Sur la base de ces éléments de preuve et des arguments juridiques exposés dans le mémoire à
venir, l’Arménie prie la Cour de dire et juger :
1. Que l’Azerbaïdjan, directement ou par le truchement de ses auxiliaires, agents ou tout
intérêt, a violé et continue de violer la convention contre la torture et autres peines ou
traitements cruels, inhumains ou dégradants, en se livrant aux actes précédemment
évoqués, savoir :
a. Avoir commis des actes par lesquels une douleur ou des souffrances aiguës,
physiques ou mentales de manière intentionnellement infligées à une personne
b.

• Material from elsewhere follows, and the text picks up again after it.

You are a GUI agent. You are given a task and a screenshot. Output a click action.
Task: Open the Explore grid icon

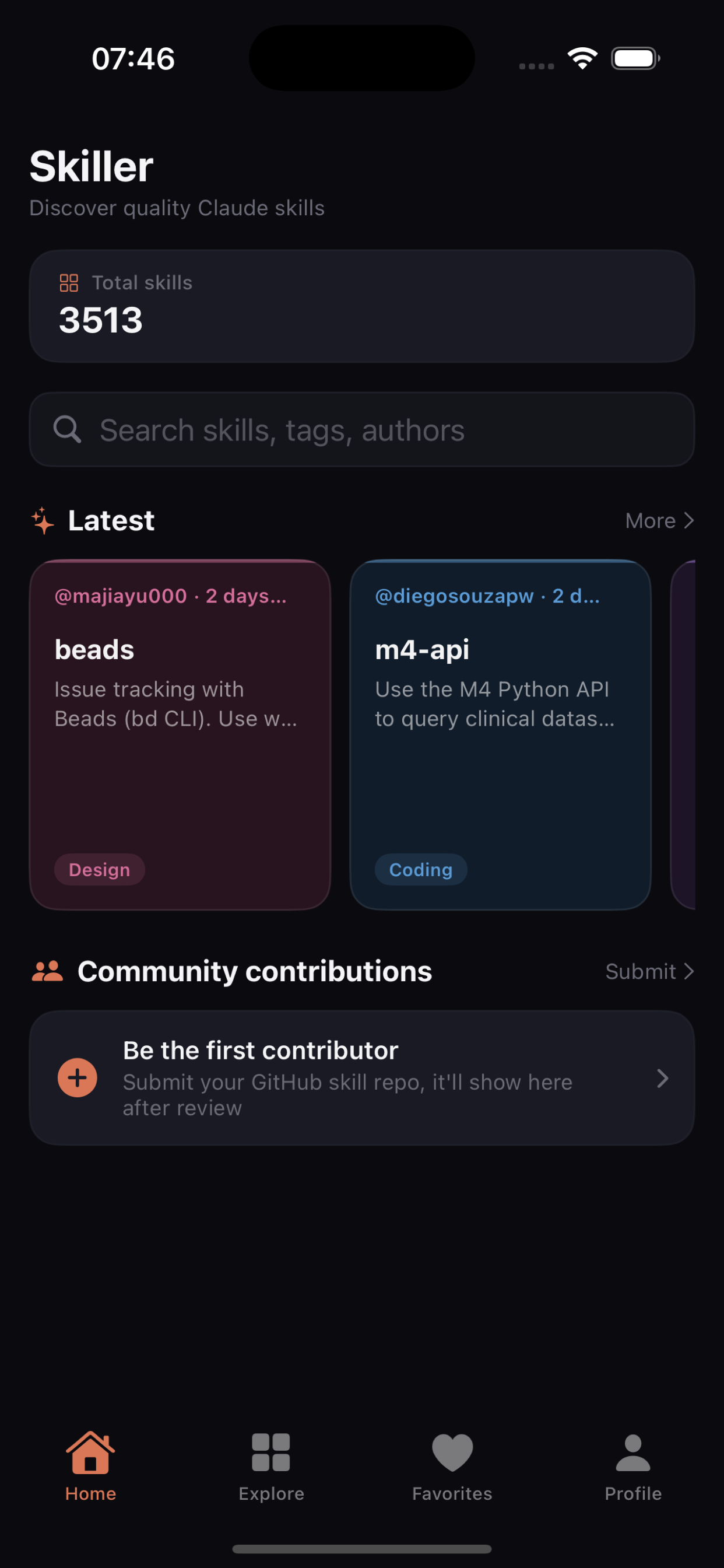[270, 1452]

D’avoir commis ces actes dans le dessein de la punir d'un acte qu'elle ou une
tierce personne a commis ou est soupçonnée d'avoir commis, de l'intimider ou
de faire pression sur elle ou d'intimider ou de faire pression sur une tierce
personne, ou pour tout autre motif fondé sur une forme de discrimination, en
l’espèce en raison de son sexe
c. Par un agent de la fonction publique ou toute autre personne agissant à titre
officiel ou à son instigation ou avec son consentement exprès ou tacite.
2. Que l’Azerbaïdjan a violé et continue de violer la convention contre la torture et
autres peines ou traitements cruels, inhumains ou dégradants, en aidant et
encourageant des individus et des groupes se livrant à des actes de torture ;
3. Que l’Azerbaïdjan a violé et continue de violer la convention contre la torture et
autres peines ou traitements cruels, inhumains ou dégradants en manquant à son
obligation de prévenir et de punir les actes de torture ;
4. Que l’Azerbaïdjan doit immédiatement mettre fin aux actes susmentionnés et prendre
des mesures immédiates et efficaces pour s’acquitter pleinement de ses obligations
aux termes de la convention contre la torture et autres peines ou traitements cruels,
inhumains ou dégradants ;
5. Que l’Azerbaïdjan doit effacer les conséquences de ses actes internationalement
illicites et rétablir la situation qui existait avant que les violations de la convention
contre la torture et autres peines ou traitements cruels, inhumains ou dégradants.